Help! My finances are broken down and I can’t get going! What can I possibly do? Getting out of a mess is, in some ways, no different when the mess is financial than when it is personal. The first step is almost always start now! You have to start with a full understanding of where you are and how you got there. Next, you move to the things you must do to survive and thrive. The third step is to know where you want to be within a reasonable time frame. Finally, you need to know how to move and act to get from where you are to where you want to be.

That’s all!

These are four steps which, if taken one at a time, make it possible to visualize a future with hope. God made that a goal for us to reach out for.

Jeremiah 29:11-13
11 For I know the plans I have for you,” declares the LORD, “plans to prosper you and not to harm you, plans to give you hope and a future.
12 Then you will call on me and come and pray to me, and I will listen to you.
13 You will seek me and find me when you seek me with all your heart.

So, let’s take it step by step! The four steps are:

Learn where you are and how you got there.
Find what you must do to survive and thrive.
Know where you want to be within a reasonable time frame.
Finally, you need to know how to move and act to get from where you are to where you want to be.

1. Learn where you are and how you got there

It’s hard to have perspective without knowledge and an honest view of the past. If you are in debt, ask why. If you are deeply in debt, the importance of that question grows and grows. If you have been in debt, gotten out, and gotten back in debt again, the importance of understanding why and how becomes overwhelming.

I like a quote attributed to the German statesman and lawyer, Konrad Adenauer, “History is the sum total of things that could have been avoided.” You are trying to learn your mistakes in the hope that you can avoid repeating them.

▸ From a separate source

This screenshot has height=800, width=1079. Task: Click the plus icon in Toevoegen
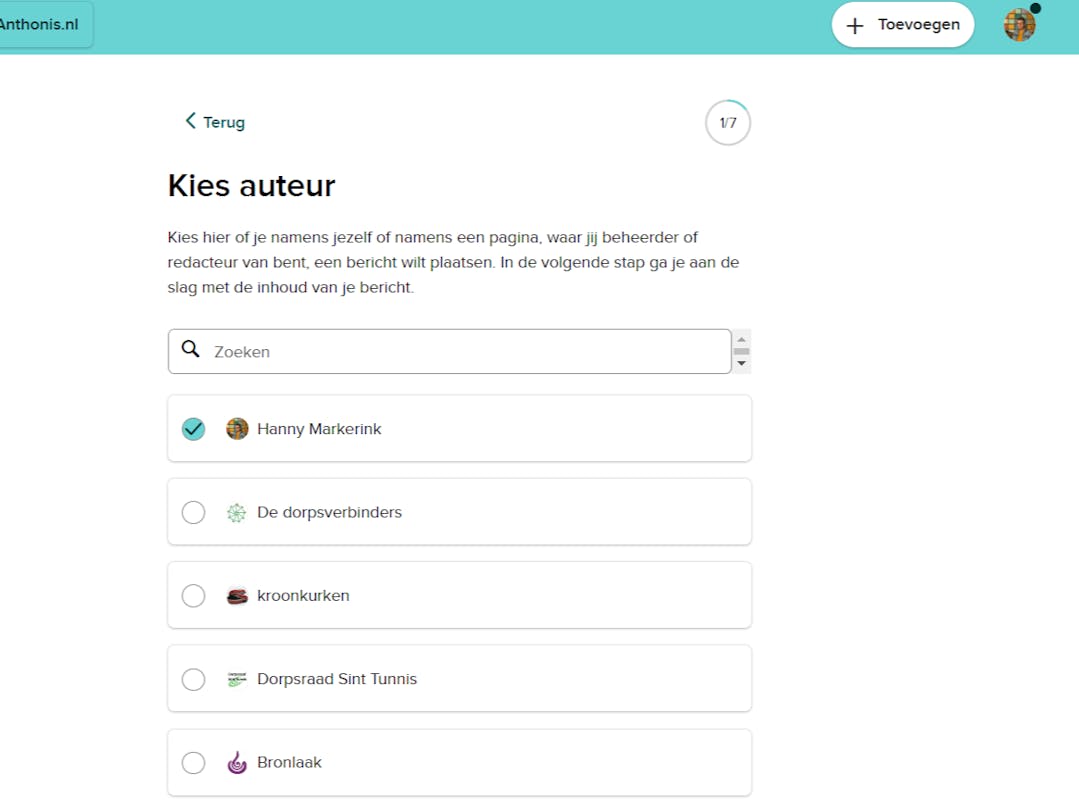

While looking back is important to keep you from making the same mistakes over and over again, it will not tell you the future. To go from where you are to where you would like to be, it takes knowledge, understanding, a plan, and discipline. The plan and the discipline are both contained in your budget.

The word “budget” sounds so old-fashioned and rigid. Yes and probably yes! A budget is old-fashioned and a budget can be very rigid. Discipline is also old-fashioned and rigid. In the process of getting your finances under control, saving money and building a future not dependent on government handouts, old-fashioned, disciplined and rigid ways are necessary qualities. Rather than focus on the rigidity of the word budget, try looking at a budget not as something that keeps you from spending but rather as a financial tool that permits you to spend wisely and protects you against unwise spending. Hey, you (and not your mother, I hope) create and determine your own budget.

Dave Ramsey’s Financial Peace University teaches budgeting over two weeks of the course. The first week you do a simple and basic budget and then you add to it the next week. Even after that your budget will need adjustments and alterations as time brings about changes, price increases and hopefully, income increases. Crown Financial also has a budget guide that is very helpful. Click here to go to the Crown site so you can download the guide.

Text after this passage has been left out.